# Data extracts:

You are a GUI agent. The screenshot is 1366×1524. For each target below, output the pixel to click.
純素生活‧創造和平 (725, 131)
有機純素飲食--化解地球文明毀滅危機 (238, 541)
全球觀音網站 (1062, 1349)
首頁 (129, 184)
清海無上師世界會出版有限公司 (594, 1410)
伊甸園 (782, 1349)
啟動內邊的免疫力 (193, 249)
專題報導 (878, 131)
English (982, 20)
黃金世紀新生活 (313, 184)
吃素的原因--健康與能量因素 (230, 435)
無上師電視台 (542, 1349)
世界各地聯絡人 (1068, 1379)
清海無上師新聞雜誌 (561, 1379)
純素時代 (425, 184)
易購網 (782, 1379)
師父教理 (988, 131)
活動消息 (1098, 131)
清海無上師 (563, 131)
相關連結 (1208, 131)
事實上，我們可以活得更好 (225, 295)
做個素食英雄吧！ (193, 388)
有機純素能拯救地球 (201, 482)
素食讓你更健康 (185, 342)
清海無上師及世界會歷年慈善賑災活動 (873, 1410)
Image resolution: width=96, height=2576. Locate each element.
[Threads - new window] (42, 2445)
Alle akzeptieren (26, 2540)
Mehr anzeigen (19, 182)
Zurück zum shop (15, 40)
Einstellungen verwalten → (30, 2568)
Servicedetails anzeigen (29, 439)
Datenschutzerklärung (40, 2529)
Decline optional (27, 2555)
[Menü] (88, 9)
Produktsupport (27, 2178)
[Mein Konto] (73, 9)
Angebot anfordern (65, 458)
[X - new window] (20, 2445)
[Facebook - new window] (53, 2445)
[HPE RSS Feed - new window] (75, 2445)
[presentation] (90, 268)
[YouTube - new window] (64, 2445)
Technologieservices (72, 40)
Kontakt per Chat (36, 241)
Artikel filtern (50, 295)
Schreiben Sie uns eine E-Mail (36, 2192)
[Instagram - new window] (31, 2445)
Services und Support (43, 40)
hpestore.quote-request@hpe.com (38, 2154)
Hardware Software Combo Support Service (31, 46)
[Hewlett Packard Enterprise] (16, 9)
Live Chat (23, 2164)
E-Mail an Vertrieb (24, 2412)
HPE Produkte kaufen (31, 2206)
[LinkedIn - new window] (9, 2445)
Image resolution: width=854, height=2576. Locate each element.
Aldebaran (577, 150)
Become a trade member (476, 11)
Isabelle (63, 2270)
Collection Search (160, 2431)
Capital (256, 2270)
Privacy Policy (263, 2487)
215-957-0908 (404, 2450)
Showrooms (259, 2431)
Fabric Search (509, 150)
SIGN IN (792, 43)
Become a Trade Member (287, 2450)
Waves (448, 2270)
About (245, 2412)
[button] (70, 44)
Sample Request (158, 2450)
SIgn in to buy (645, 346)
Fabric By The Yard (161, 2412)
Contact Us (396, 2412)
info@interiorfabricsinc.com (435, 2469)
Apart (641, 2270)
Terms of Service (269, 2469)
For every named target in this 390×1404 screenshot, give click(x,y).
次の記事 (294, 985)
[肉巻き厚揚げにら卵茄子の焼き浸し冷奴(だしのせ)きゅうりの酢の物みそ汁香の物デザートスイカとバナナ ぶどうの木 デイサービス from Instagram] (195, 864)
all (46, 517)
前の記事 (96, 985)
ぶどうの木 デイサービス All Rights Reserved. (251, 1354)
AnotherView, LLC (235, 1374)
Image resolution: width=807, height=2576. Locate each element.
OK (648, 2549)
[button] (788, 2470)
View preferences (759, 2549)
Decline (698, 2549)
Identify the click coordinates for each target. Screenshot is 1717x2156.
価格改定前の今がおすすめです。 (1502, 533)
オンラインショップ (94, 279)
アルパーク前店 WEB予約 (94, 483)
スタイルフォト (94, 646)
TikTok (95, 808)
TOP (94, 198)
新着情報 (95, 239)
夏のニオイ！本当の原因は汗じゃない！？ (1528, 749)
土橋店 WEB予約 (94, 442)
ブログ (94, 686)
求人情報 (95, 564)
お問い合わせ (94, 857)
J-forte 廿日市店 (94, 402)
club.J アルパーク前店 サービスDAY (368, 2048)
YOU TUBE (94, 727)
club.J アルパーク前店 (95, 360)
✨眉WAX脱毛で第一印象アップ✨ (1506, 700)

# What to produce:
Nothing but a number is wanted here: please count the lines in the entries above that include the word "click".

# Task output:
3